EXERCISE AIM: Transcribe nothing but the lines from the one with "720x546 pixels." to the end of the entries, both included, keeping each exact and leaving every picture out.
(PROVIDED MATERIAL Opens)
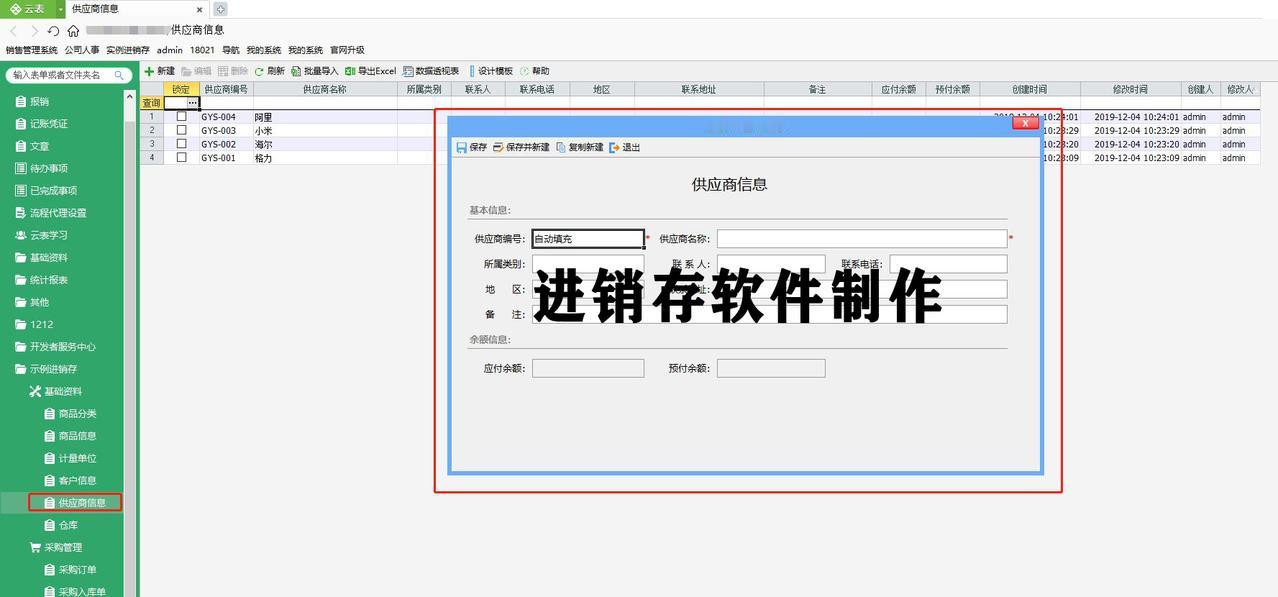Viewport: 1278px width, 597px height.
Task: Click the 新建 plus icon in toolbar
Action: coord(149,71)
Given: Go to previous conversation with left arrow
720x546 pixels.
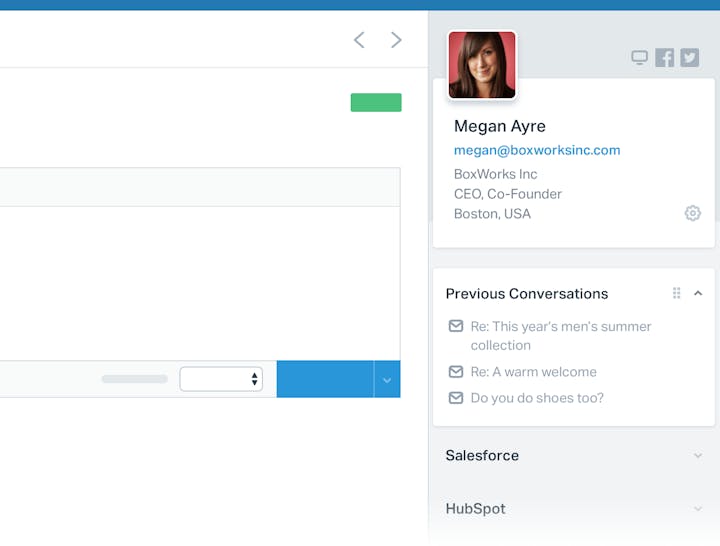Looking at the screenshot, I should (359, 40).
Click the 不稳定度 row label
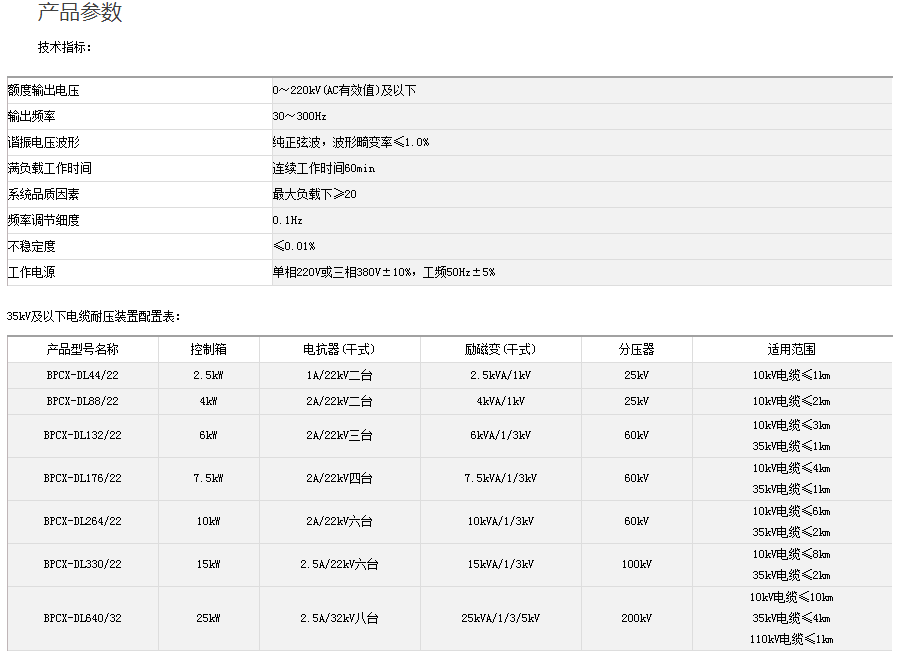902x657 pixels. 31,246
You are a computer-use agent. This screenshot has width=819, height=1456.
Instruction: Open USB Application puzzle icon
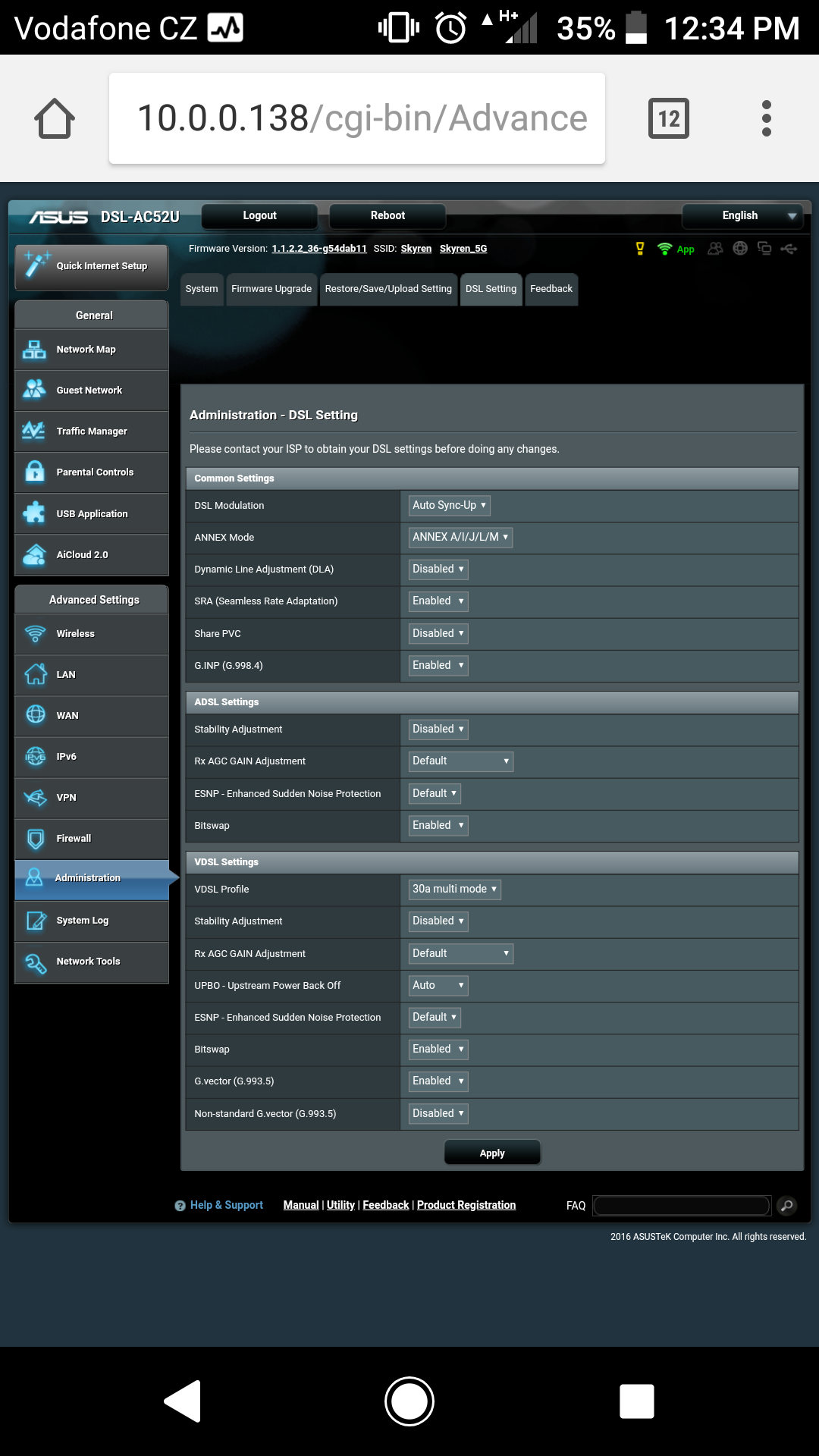pos(35,513)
(PROVIDED MATERIAL Closes)
RESULT BELOW:
720x546 pixels.
Looking at the screenshot, I should (359, 40).
Click the 不稳定度 row label
902x657 pixels. 31,246
You are a computer-use agent. This screenshot has width=819, height=1456.
Instruction: Open USB Application puzzle icon
pos(35,513)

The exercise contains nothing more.